From: Ghannam, Yazen
Date: Wed Sep 27 2017 - 11:18:04 EST


> -----Original Message-----
> From: Borislav Petkov [mailto:bp@xxxxxxxxx]
> Sent: Tuesday, September 26, 2017 6:21 PM
> To: Ghannam, Yazen <Yazen.Ghannam@xxxxxxx>
...
> > There are the stable branches on kernel.org and some distro kernels
> > based on older kernel versions.
> >
> > The AMD severity grading function was introduced in v4.1 and has this
> issue.
> > However, the following commit was included in v4.6 and masks the issue.
> >
> > b2f9d678e28c x86/mce: Check for faults tagged in EXTABLE_CLASS_FAULT
> > exception table entries
> >
> > This patch will apply to v4.9 and later. Another version will be
> > needed to apply to the v4.1 and v4.4. stable branches.
>
> Then write that in the commit message. But *also* add the main reason why
> you're doing this - to explicitly state that IN_KERNEL context is panicked on
> on AMD. Because if it weren't for it, old kernels should simply backport
> b2f9d678e28c and be done with it.
>

Okay , will do.

> And I still don't understand the IN_KERNEL_RECOV thing you mention in the
> commit message. That's Intel-only, what does it have to do with AMD?
>

Generally, we can use the IN_KERNEL_RECOV context to show that the error
is recoverable versus IN_KERNEL which we can consider unrecoverable.

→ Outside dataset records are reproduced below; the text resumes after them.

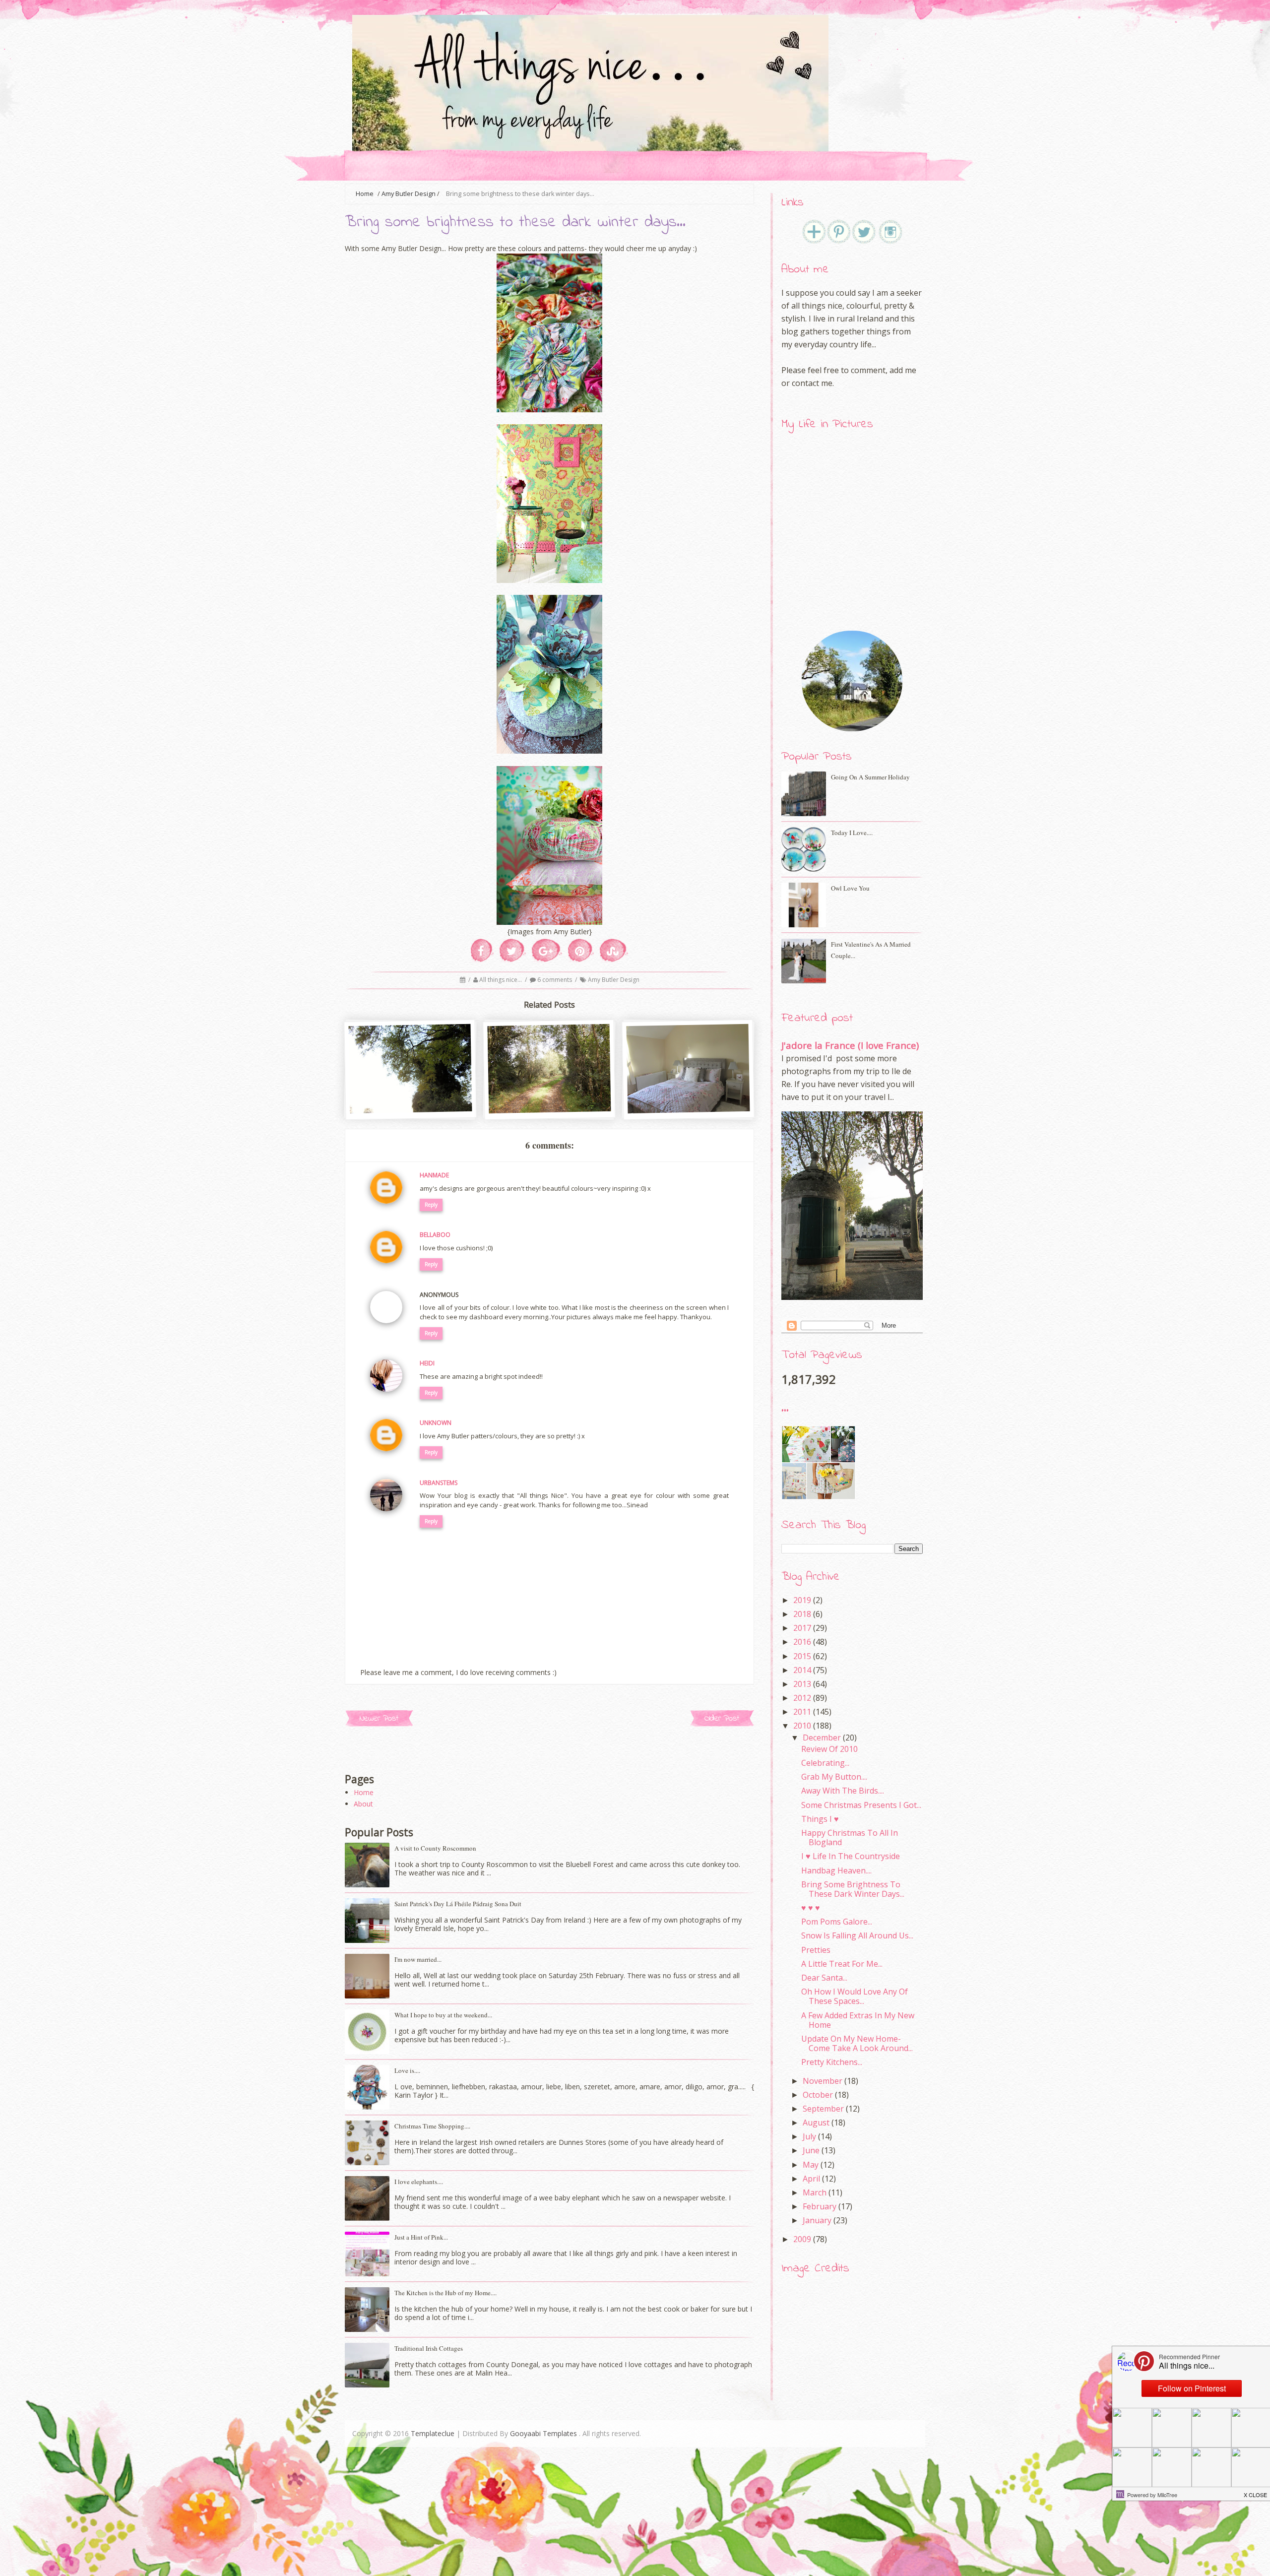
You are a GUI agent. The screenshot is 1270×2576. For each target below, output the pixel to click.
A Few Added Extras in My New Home (857, 2020)
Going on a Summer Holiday (870, 777)
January (817, 2220)
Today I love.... (852, 832)
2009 (802, 2239)
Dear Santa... (824, 1977)
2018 (802, 1614)
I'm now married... (418, 1959)
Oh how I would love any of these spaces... (854, 1996)
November (822, 2080)
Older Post (721, 1718)
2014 (802, 1670)
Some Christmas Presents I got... (861, 1805)
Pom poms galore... (836, 1921)
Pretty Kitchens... (831, 2062)
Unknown (435, 1422)
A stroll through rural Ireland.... (549, 1096)
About (363, 1803)
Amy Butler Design (408, 194)
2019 (802, 1600)
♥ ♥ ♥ (810, 1907)
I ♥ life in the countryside (850, 1856)
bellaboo (435, 1234)
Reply (431, 1204)
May (811, 2164)
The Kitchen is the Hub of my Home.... (445, 2292)
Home (364, 1792)
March (814, 2192)
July (809, 2136)
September (823, 2108)
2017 (802, 1627)
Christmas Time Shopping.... (432, 2126)
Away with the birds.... (842, 1790)
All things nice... (501, 979)
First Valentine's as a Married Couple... (871, 950)
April (811, 2178)
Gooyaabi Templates (543, 2433)
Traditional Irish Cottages (428, 2348)
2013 (802, 1683)
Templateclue (432, 2433)
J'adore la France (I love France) (850, 1045)
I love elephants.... (418, 2181)
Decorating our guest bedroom (689, 1096)
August (816, 2122)
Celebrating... (825, 1762)
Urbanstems (438, 1483)
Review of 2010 (829, 1748)
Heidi (427, 1363)
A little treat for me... (842, 1963)
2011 (802, 1711)
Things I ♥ (820, 1818)
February (819, 2206)
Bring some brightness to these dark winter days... (852, 1889)
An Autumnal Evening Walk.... (411, 1091)
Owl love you (850, 888)
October (818, 2094)
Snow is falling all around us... (857, 1935)
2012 (802, 1697)
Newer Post (379, 1718)
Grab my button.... (834, 1776)
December (822, 1737)
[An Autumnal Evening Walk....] (411, 1109)
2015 (802, 1656)
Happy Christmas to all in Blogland (849, 1837)
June (811, 2150)
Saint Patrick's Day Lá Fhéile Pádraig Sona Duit (457, 1903)
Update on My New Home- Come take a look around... (857, 2043)
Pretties (815, 1949)
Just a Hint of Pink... (421, 2237)
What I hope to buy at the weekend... (443, 2014)
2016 (802, 1641)
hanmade (434, 1175)
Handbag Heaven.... (836, 1870)
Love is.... (407, 2070)
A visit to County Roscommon (435, 1848)
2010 (802, 1725)
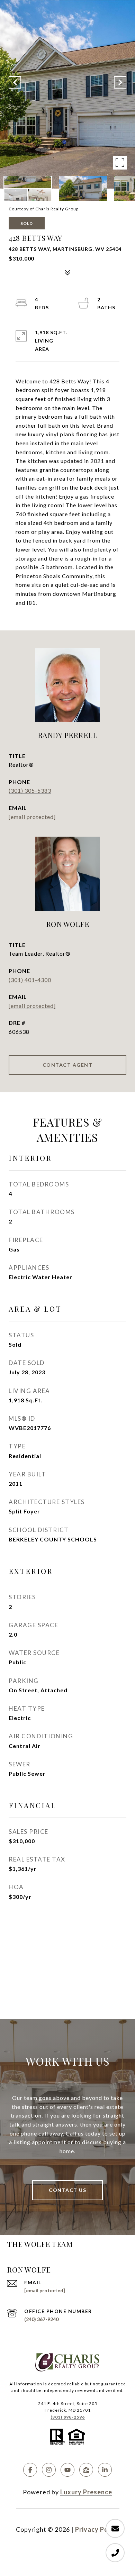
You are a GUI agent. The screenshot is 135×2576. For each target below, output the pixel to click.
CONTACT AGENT (68, 1065)
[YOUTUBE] (67, 2470)
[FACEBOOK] (30, 2470)
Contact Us (67, 2190)
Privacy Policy (97, 2529)
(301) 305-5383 (30, 790)
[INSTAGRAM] (49, 2470)
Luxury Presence (86, 2492)
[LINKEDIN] (105, 2470)
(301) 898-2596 (68, 2417)
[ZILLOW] (86, 2470)
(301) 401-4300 (30, 979)
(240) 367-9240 (41, 2319)
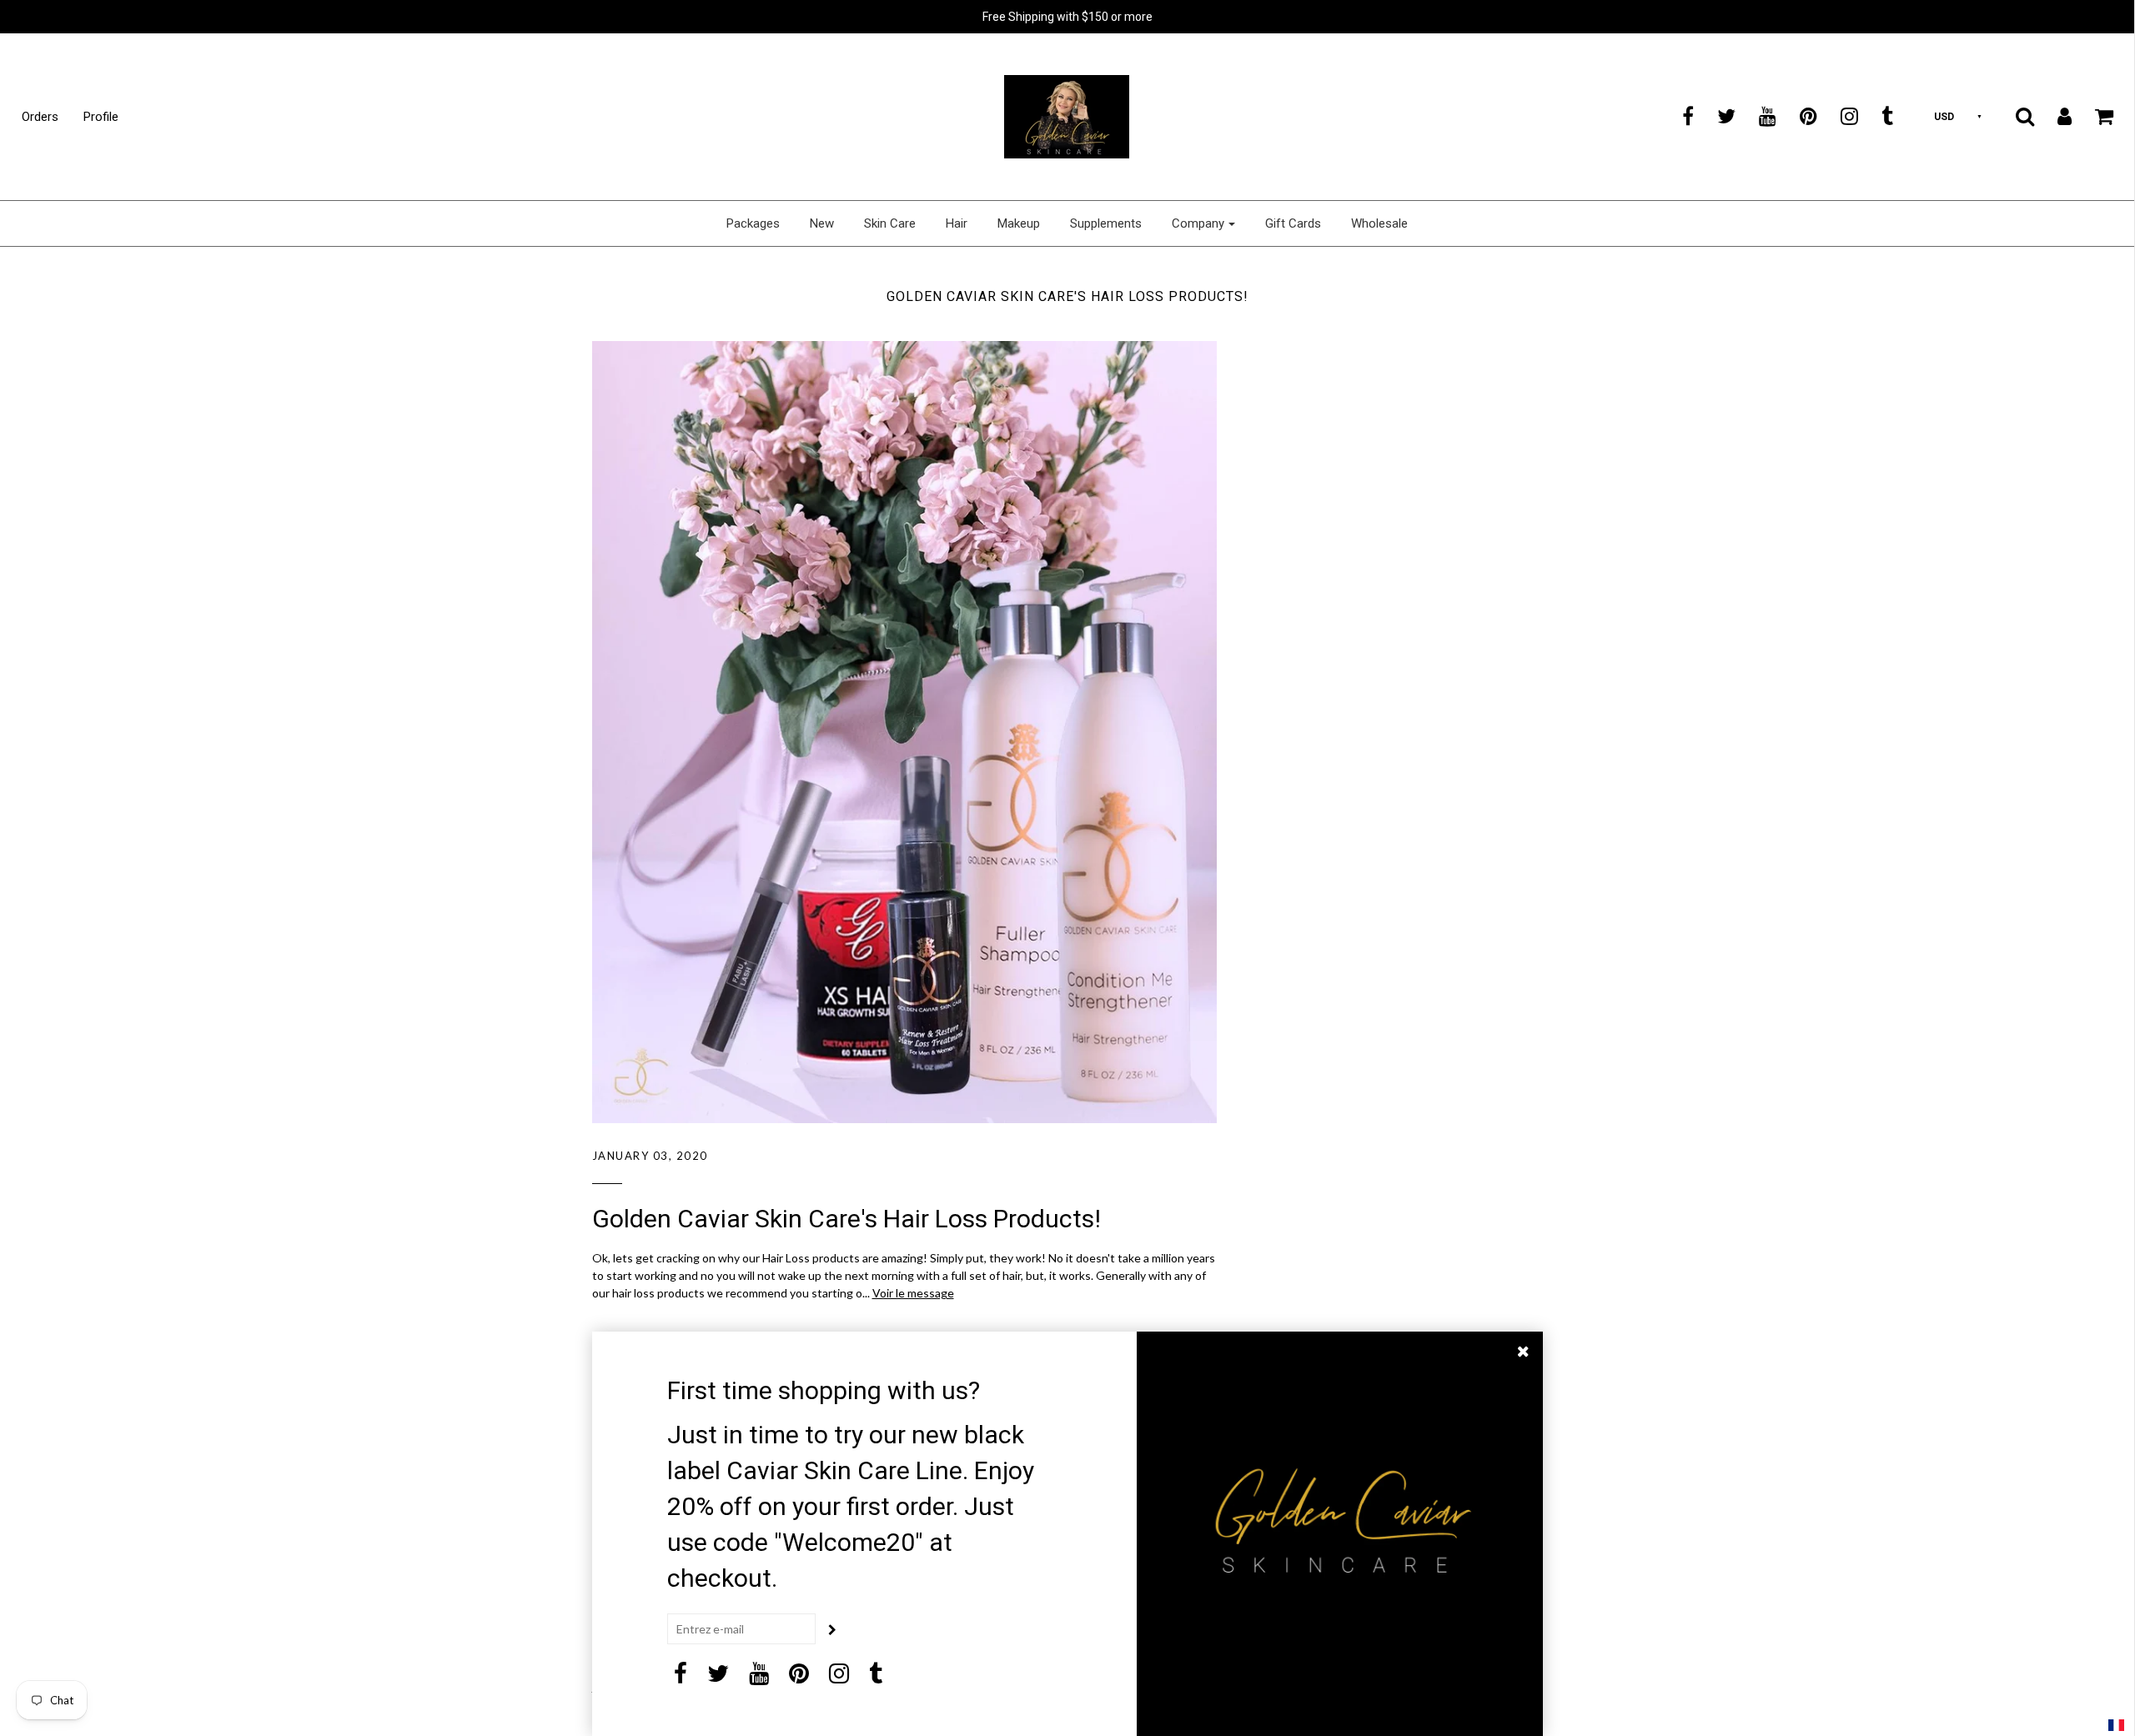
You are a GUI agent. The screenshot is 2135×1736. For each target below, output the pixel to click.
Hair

Specifically, the Intel SER and AMD SUCCOR features represent the same
thing (MCA Recovery). I'll send another patch for enabling recovery on
AMD SUCCOR systems. I want to keep this patch as just a bug fix.

> Btw, while at it, fix that signature
>
> static int mce_severity_amd_smca(struct mce *m, int err_ctx)
>
> to
>
> static int mce_severity_amd_smca(struct mce *m, enum context err_ctx)
>

Sure, I'll do this in another patch. I want to keep this as a bug fix to apply to
the stable branches.

Thanks,
Yazen